Mhambi has been redeployed.

Sunday, April 01, 2007

Looking for Ubuntu

Mhambi is a big fan of the BBC's cerebral Radio 4. This week, I was listening to their long running program, Desert Island disks. The week before the program featured one of my favourite DJ's the DJ-Journalist Andy Kershaw.



Andy Kershaw is famous for giving exposure to music from developing countries, especially Africa, so-called World Music. You can listen to his amazing shows broadcast on Radio 3 online here.

But he really shot to prominence when he covered the Rwandan genocide. He was the only BBC journalist in Rwanda at the time of the genocide because every other journalist was in South Africa to cover the first fully democratic elections.

But this week the Desert Island Disk's castaway (the imaginary castaway gets to choose the eight records they would take with them to a desert island) was the physician, philosopher, novelist and poet Professor Raymond Tallis.

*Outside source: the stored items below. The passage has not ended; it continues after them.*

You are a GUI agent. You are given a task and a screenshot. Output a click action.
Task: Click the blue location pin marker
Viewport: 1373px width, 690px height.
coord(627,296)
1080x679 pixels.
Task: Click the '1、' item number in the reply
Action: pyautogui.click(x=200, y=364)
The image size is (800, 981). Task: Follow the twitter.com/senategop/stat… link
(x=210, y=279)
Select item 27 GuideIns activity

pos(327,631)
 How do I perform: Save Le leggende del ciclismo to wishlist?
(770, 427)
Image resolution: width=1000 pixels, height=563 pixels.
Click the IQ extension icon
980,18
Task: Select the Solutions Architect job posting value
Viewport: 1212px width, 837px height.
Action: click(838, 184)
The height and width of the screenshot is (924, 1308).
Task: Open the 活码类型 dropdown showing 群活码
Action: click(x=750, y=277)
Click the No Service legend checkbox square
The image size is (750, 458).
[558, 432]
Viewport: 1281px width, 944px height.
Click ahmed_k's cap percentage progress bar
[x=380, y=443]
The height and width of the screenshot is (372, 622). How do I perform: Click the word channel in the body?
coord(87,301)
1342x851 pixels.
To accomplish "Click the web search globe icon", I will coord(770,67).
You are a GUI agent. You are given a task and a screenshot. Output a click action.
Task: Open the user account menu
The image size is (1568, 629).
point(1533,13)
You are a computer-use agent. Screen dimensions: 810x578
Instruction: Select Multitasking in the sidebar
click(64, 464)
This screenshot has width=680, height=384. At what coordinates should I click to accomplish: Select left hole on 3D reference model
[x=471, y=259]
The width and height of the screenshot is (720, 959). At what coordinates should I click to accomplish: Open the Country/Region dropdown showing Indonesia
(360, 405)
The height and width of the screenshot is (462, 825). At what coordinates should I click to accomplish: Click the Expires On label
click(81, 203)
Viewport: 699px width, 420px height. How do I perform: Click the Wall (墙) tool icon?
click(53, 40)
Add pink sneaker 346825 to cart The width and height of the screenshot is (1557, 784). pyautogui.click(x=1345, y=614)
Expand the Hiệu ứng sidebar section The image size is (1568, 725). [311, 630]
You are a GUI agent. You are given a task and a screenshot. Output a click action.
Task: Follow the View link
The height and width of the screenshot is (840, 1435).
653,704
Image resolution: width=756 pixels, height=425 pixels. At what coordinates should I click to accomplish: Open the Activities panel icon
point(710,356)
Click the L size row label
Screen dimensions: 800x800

Tallis's specialism is the care of elderly patients - it’s an area that he combines with his philosophical interest of considering what it is that makes humans unique - all part, as he says, of 'unpacking the miracle of everyday life'.

But Tallis and his wife has - like Kershaw - an interest in Africa. During the radio program he confided that he worked as a doctor in Nigeria, describing the corruption and indifference to human suffering he encountered as difficult to comprehend and that it effected him profoundly.

My father is a doctor. For sometime he was a senior superintendent at Laratong hospital. One night he was driving home from hospital when next to the road he saw some movement. It looked like a woman. He got out and discovered that indeed it was a woman. A woman who had just given birth.

Shocked, my father helped her into the car and back to the hospital. He asked her why she had not made it to the hospital in time. She said she had. But the officials at reception turned her away. We must try and understand why things like this happen.